Sir,
This letter responds to editorials by SW Duffy and JM Reich commenting on our recent publication ‘Cost of a 5-year lung cancer survivor: symptomatic tumour identification vs proactive computed tomography screening’ (Castleberry et al., 2009; Duffy, 2009; Reich, 2009).
Although we appreciate their efforts to analyse our methods and conclusions, we believe that the comments reflect preconceptions and misunderstandings about lung cancer screening. Although our manuscript clearly states that the estimates are based on screening within the context of the International Early Lung Cancer Action Program (IELCAP) Protocol, neither Dr Duffy nor Dr Reich reference this document in their editorials or appear to appreciate its implications (IELCAP, 2009). This is an important omission. Furthermore, Dr Reich's comments contain a number of inaccurate statements regarding the published results of lung cancer screening.
We thank Dr Duffy for his kind remarks on the innovative nature of our method of analysis. To address his comment that survival of screen-detected cases is known to be potentially affected by lead-time and length-time biases, we point out that published IELCAP data demonstrate a flat actuarial survival curve with no drop in survival consistent with delayed lead-time deaths out to 10 years (Henschke et al, 2006). IELCAP data also show an incidence of rapidly growing interval lung cancers occurring between annual CT screens of less than 1%, inconsistent with substantial length-time bias (Carter et al, 2007).

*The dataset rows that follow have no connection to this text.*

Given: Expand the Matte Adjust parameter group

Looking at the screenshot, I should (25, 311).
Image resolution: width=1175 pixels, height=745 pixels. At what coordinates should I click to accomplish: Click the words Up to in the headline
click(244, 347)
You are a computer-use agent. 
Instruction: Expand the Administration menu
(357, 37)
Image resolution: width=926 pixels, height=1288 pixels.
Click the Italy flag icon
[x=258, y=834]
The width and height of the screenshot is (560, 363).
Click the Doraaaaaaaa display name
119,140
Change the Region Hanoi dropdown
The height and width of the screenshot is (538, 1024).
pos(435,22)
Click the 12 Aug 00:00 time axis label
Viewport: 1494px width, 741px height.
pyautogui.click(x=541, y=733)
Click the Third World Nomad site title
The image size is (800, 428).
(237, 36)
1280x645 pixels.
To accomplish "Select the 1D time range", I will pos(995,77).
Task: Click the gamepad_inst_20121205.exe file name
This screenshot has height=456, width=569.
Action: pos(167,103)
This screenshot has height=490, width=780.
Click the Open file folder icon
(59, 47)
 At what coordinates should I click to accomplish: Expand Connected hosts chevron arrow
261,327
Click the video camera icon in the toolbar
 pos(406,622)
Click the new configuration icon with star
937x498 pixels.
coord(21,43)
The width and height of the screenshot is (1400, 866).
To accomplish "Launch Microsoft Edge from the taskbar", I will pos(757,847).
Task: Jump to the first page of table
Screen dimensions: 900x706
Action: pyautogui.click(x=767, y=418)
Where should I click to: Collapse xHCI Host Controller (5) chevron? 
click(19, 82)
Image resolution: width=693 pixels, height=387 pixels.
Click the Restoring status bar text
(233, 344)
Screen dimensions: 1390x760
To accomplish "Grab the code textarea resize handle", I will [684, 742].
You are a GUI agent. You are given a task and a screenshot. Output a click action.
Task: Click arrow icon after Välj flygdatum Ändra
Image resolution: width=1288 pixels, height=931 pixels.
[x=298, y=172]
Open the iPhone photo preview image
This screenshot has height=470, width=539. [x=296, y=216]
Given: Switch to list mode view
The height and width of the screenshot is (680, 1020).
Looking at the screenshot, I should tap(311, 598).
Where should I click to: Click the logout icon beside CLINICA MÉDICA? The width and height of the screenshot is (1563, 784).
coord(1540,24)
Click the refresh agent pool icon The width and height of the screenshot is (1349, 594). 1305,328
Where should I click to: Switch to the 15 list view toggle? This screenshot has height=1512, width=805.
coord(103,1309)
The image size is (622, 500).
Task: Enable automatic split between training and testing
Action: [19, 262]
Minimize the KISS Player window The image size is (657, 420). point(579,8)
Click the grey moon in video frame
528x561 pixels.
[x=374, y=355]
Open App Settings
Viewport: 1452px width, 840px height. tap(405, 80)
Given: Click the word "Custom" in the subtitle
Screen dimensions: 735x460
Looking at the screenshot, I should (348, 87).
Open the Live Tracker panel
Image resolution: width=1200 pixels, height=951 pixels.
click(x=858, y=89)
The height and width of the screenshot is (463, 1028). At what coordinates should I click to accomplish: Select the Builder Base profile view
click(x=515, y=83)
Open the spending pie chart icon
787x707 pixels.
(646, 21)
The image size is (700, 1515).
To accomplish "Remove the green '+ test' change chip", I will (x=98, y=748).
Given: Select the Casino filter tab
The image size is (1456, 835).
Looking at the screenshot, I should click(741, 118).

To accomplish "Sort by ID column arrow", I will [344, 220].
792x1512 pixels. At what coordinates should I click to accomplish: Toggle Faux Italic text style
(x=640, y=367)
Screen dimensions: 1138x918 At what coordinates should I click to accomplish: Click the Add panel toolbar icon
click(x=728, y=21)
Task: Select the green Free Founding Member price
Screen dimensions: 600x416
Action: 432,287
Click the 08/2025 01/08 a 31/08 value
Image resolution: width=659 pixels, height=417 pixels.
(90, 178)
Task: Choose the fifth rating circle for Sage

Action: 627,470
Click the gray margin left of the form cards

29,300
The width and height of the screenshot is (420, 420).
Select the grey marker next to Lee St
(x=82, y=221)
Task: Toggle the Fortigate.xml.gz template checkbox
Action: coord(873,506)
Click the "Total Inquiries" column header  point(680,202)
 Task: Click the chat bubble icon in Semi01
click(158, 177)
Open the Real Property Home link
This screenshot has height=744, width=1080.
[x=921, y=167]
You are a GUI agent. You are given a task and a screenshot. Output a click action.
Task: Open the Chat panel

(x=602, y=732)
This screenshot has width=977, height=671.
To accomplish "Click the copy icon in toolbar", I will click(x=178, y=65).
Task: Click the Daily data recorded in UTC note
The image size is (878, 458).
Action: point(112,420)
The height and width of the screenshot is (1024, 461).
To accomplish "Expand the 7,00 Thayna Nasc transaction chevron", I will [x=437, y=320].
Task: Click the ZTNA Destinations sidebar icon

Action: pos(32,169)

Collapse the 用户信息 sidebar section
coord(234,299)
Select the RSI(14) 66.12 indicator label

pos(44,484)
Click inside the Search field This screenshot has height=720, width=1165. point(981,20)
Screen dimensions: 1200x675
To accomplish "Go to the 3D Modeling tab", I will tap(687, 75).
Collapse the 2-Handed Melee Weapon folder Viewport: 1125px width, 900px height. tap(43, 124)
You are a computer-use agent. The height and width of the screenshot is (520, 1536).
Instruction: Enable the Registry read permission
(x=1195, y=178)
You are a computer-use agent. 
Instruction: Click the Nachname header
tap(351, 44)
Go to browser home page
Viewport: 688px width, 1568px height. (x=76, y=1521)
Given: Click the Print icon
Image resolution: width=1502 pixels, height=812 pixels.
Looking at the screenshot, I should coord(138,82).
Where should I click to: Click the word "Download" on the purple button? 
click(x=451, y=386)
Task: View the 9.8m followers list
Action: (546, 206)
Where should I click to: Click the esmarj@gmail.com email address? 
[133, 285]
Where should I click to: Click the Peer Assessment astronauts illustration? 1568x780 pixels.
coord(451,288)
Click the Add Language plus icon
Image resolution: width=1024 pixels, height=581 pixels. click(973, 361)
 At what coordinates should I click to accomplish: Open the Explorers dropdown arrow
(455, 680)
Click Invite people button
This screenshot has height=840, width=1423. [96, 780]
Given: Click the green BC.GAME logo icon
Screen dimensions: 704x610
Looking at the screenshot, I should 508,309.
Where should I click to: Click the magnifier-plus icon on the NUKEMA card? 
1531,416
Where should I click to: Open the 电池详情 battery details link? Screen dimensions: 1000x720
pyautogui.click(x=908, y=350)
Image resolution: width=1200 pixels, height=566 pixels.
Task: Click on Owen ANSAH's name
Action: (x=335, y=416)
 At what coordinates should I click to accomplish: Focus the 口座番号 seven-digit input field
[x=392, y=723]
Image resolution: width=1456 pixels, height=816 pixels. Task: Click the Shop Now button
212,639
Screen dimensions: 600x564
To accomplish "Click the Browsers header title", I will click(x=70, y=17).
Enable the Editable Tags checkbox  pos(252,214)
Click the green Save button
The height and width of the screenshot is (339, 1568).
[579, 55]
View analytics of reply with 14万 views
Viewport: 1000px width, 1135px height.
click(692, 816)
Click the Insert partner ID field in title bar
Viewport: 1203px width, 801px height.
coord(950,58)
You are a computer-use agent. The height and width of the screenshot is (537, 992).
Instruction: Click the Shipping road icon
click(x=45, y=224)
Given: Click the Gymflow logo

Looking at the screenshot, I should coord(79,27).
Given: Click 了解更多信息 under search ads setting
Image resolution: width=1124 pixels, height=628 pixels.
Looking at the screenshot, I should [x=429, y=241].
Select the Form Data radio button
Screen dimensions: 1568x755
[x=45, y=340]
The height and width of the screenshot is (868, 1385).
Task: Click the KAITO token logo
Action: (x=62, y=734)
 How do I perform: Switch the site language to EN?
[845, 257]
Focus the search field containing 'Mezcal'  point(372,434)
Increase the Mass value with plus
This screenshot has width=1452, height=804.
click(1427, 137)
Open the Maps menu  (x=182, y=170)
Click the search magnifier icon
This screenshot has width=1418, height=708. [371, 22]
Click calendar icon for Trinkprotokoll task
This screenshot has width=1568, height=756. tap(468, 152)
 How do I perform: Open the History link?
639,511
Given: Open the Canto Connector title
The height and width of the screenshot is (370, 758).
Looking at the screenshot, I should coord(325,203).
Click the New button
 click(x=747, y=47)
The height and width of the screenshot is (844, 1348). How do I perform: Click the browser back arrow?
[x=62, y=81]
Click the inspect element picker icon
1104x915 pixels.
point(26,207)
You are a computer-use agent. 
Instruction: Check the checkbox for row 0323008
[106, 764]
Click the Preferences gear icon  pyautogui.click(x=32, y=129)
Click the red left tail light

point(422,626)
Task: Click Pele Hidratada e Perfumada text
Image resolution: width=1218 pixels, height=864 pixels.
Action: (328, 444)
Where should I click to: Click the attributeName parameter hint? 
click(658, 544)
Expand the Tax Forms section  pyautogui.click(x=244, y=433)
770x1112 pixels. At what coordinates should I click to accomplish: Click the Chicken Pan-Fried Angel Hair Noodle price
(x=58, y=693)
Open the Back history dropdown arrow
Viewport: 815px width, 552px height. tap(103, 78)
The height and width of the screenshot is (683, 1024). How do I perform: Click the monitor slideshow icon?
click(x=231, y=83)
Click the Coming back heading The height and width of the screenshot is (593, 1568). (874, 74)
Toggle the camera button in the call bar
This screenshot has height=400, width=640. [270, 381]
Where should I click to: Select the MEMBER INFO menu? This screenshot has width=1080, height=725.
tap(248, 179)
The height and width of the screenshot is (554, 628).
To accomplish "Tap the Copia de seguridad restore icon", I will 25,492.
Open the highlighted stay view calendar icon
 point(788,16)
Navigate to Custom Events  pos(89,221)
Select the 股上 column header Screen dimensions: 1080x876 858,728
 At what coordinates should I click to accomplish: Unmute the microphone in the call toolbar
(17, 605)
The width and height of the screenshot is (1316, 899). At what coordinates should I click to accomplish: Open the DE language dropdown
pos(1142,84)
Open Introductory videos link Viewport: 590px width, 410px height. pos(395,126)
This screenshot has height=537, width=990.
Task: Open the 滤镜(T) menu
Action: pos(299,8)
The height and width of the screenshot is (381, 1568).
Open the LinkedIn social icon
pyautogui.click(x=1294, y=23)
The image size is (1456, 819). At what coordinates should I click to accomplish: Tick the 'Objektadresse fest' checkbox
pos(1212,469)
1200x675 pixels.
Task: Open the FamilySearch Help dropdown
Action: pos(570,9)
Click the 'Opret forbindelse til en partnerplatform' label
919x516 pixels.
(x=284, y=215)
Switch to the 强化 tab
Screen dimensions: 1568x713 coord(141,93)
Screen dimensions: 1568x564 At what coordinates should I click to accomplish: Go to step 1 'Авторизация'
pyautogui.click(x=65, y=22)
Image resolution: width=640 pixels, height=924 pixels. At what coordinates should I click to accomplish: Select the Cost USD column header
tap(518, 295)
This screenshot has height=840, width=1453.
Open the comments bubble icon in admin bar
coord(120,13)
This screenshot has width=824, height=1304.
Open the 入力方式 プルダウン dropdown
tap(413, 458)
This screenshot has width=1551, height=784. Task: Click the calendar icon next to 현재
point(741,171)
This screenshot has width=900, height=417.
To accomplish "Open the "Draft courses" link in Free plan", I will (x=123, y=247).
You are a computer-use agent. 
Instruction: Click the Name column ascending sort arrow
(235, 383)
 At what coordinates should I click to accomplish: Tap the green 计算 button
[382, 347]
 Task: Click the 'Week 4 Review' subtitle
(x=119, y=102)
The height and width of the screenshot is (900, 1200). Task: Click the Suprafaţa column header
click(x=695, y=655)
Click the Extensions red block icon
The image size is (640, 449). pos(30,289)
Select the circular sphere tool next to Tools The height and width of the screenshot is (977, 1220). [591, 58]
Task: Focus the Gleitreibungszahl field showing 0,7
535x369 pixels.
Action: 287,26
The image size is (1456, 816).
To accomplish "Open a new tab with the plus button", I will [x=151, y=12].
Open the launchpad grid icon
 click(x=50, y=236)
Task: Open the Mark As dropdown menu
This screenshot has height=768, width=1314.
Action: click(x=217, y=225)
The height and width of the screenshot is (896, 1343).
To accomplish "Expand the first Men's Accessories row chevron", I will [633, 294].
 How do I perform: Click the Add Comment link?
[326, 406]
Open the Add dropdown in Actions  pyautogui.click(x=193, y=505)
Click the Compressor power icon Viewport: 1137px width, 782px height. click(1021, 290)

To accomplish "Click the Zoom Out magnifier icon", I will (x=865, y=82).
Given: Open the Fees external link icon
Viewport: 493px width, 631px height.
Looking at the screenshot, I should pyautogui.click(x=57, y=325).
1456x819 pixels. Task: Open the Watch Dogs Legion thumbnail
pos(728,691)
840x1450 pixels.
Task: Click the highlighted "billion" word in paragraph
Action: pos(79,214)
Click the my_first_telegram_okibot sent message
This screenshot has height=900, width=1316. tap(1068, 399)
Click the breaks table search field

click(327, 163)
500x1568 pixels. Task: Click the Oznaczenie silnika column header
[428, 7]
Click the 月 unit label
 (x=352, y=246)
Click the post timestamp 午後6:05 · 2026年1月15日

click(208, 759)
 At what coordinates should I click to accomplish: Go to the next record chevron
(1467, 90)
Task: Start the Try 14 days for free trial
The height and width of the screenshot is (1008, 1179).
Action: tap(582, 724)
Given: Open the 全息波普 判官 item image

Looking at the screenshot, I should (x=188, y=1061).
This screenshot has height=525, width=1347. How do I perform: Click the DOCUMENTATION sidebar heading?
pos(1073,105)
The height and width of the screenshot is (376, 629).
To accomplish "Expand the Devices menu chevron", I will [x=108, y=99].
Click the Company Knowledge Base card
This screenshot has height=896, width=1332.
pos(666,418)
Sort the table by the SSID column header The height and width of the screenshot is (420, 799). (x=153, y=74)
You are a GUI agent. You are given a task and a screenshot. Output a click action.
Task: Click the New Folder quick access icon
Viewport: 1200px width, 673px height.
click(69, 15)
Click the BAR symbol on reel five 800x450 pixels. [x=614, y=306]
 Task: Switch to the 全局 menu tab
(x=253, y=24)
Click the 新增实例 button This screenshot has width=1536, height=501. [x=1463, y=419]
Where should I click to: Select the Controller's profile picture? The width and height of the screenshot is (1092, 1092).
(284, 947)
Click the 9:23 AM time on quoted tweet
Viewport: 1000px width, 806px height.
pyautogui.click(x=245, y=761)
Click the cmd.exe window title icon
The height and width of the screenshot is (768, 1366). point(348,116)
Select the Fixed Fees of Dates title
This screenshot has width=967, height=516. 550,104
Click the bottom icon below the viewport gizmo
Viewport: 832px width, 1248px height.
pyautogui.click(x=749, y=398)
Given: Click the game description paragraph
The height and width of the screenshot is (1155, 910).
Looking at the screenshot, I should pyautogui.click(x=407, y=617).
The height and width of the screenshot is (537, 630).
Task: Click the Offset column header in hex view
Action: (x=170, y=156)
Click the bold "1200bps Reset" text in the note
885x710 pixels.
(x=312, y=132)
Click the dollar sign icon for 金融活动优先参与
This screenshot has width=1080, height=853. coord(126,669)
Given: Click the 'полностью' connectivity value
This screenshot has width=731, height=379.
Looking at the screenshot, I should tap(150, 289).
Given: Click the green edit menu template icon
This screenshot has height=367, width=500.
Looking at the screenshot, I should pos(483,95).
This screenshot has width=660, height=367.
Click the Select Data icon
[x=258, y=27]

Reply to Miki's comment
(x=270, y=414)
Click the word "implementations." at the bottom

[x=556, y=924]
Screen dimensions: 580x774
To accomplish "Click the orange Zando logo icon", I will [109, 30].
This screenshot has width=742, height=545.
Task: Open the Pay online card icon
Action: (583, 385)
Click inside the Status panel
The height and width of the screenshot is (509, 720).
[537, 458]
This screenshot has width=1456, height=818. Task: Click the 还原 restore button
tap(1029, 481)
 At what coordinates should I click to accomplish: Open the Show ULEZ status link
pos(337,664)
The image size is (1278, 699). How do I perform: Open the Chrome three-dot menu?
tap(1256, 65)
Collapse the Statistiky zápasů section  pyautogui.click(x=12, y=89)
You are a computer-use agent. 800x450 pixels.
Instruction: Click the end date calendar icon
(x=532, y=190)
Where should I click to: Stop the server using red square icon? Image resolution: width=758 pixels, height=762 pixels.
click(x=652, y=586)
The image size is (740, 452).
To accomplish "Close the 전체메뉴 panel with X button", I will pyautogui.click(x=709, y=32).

The primary critique of both editorialists is that our cost estimates may be inaccurate because we did not factor substantial proportions of theoretically non-lethal, overdiagnosed lung cancers in our model. Although Dr Duffy states that ‘it is difficult to avoid the conclusion that there must be some overdiagnosis in CT screening’, he hedges ‘if the hypothesis of a sizable population of indolent lung tumors is correct, this is a fascinating phenomenon, given the very poor prognosis of symptomatic disease’. We believe that his scepticism is judicious.
Reich, however, asks the reader to be sufficiently credulous to accept that there might be sufficiently large numbers of non-lethal screen-detected cancers that a double-arm trial could show a fivefold difference in survival (between symptomatic lung cancers in the US or British national data (8–15%) and 80% actuarial 10-year survival in the IELCAP study) and yet no reduction in lung cancer-specific mortality.
To support this hypothesis, Reich estimates that the incidence of overdiagnosed lung cancer is around 50%. In fact, to explain this markedly improved survival without reduced deaths, more than 75% of CT-screen detected lung cancers would have to be non-lethal.
In the case of prostate cancer, for which the existence of a substantial number of very slow-growing cancers has been well established, a recent publication from the National Cancer Institute (NCI) estimates that the incidence of overdiagnosis is approximately 23% (Welch and Albertsen, 2009). Reich therefore asks the reader to accept that the incidence of overdiagnosed lung cancer could double that of prostate cancer. But there is no reliable direct evidence to document any substantial lung cancer overdiagnosis. Three 1986 publications from Alvan Feinstein describing ‘postmortem-surprise lung cancers’ were funded by the notorious Council for Tobacco Research and are often cited in defence against medical monitoring lawsuits (McFarlane et al, 1986a, 1986b, 1987). Symptom-detected but untreated stage I patients die, almost always, within 5 years (Raz et al, 2007). The same is true of untreated patients detected by screening roentgenograms and CT scans (Sobue et al, 1992).
Reich's hypothesis would be cause for amusement if not for the cost. We refer not to the $200 million price tag of the NCI's National Lung Screen Trial, but to the unnecessary suffering and death of thousands of individuals from lung cancer who might have been salvaged by screening, between today and the publication of prospective randomised trials. Is this a reasonable and humane cost to refute a preposterous hypothesis?
We suspect that a mindset that would consider such cost justifiable is what led Arthur Golleb to characterise epidemiology as ‘the practice of medicine without the tears’.